Autor: Curt Dombek

Recientemente, compañías con importaciones a EE.UU. han reportando un aumento marcado en las incautaciones de propiedad intelectual en los puertos de EE.UU., dando como resultado mayores perturbaciones en las cadenas de distribución de mercancía. Recientemente se han observado más casos de confiscaciones erróneas. Algunos de estos casos se deben a la dificultad que se presenta al rastrear la autorización de licencias para componentes incorporados en productos que han sido manufacturados en el extranjero.

Lamentablemente, una vez que el proceso de incautación comienza, adquiere una vida propia. Las fechas límites son cortas y los procedimientos para recuperar la mercancía presentan complejidades en cuanto al tiempo de recuperación, la jurisdicción y los requisitos de presentación de documentos. En corto plazo, el costo de responder a una incautación errónea puede exceder al valor del embarque afectado.

Nadie duda que es importante que la Aduana de EE.UU. preste cuidadosa atención a las licencias de marcas comerciales contra la entrada de mercancías infractoras para proteger a los propietarios de marcas comerciales. Sin embargo, debido a la complejidad de las cadenas internacionales de distribución de mercancía, existe el riesgo de que se bloqueen transacciones comerciales legítimas cuando las compañías relacionadas y los proveedores autorizados de componentes no son fácilmente reconocidos por el personal de Aduanas de EE.UU.

Este incremento en la actividad hace necesario que las compañías que realizan importaciones a EE.UU. presten mayor atención a las marcas comerciales que sus proveedores utilizan, y que tomen medidas para protegerse.

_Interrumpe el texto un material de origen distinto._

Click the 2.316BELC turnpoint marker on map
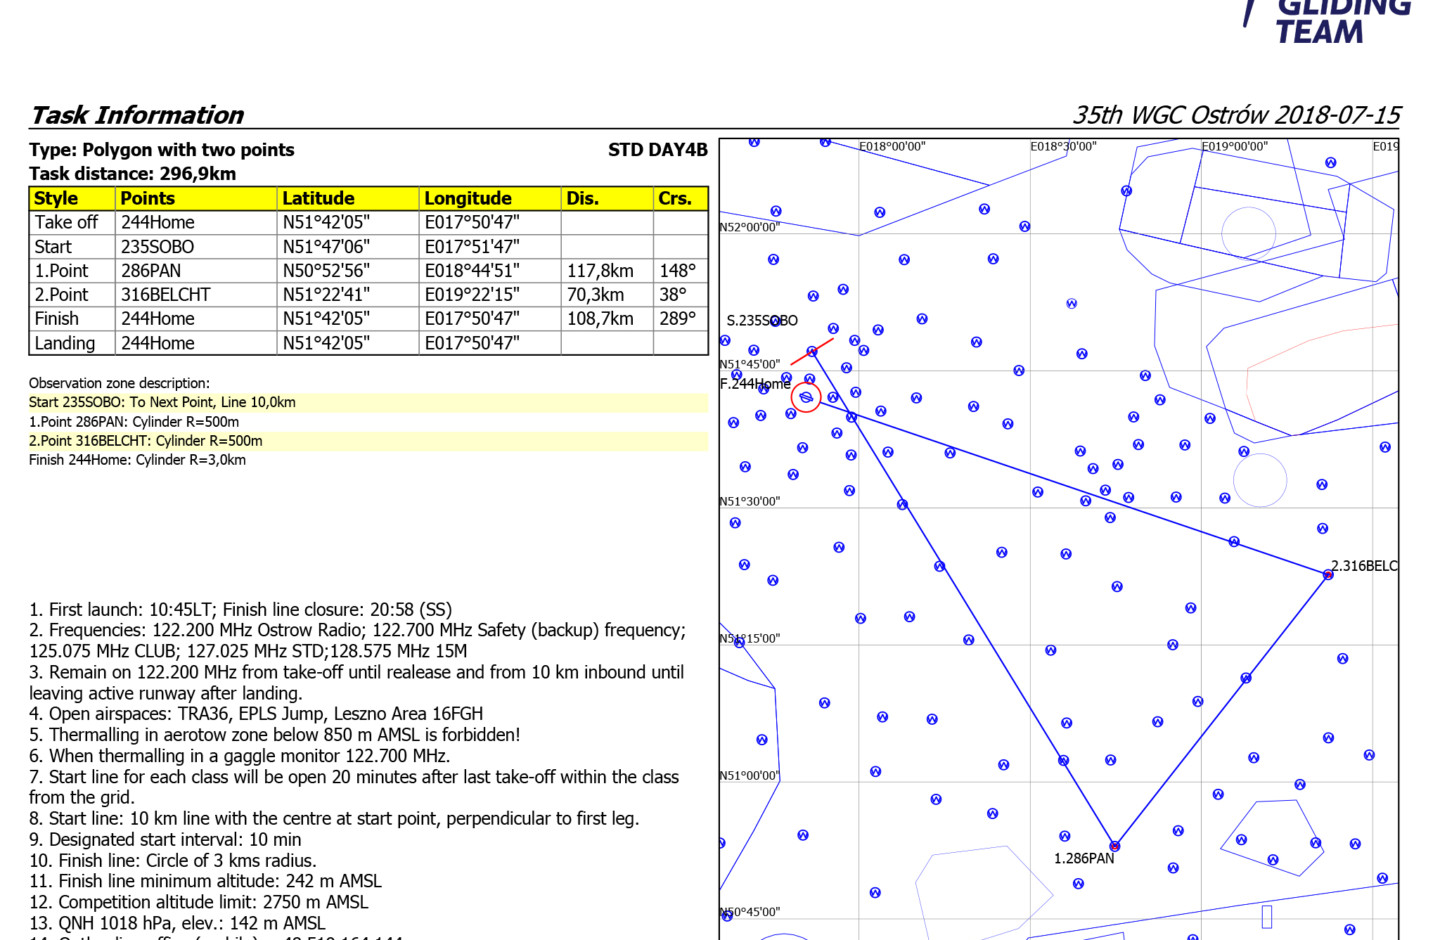Viewport: 1440px width, 940px height. tap(1328, 575)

Algunas preguntas que los importadores deberían hacerse incluyen: 

  • ¿De acuerdo a nuestros contratos, a quien le corresponde la responsabilidad de cumplir con las obligaciones para proteger propiedad intelectual y quien lleva el riesgo monetario en caso de problema?
  • ¿Hemos investigado suficientemente a nuestros surtidores y a sus subsurtidores para asegurarnos de que estén cumpliendo con los requisitos legales en cuanto a la importación de materiales y/o obras protegidas por derechos intelectuales?
  • ¿Hemos investigado las licencias de nuestros proveedores extranjeros para asegurarnos de que tengan las licencias requeridas y que dichas licencias correspondan con los nombres usados en los documentos de embarque correspondiendo a nuestras compras?
  • ¿Hemos verificado que las licencias estén registradas correctamente con la Aduana de EE.UU.?
  • Estas preguntas reflejan una manera prudente para reducir el riesgo asociado con las incautaciones de Aduana.

La ley de Aduana de EE.UU. requiere que los importadores ejerzan una precaución razonable, de modo que es necesario que aún importadores relativamente infrecuentes o inexpertos tomen medidas apropiadas para monitorear sus importaciones. Si la Aduana confisca la mercancía de un importador, no solo se arriesga a perder la mercancía, sino también hay posibilidad de que la Aduana imponga sanciones que, al final de cuentas, excedan el valor de la mercancía.

En cada caso, el importador debe de calibrar su nivel de esfuerzo en relación a las circunstancias del importador, el volumen de operaciones, la naturaleza de las mercancías, su país de origen y los proveedores participantes. El importador deberá intentar manejar el riesgo con prudencia, con un nivel de esfuerzo que reduzca el riesgo sin causar perturbaciones a sus objetivos.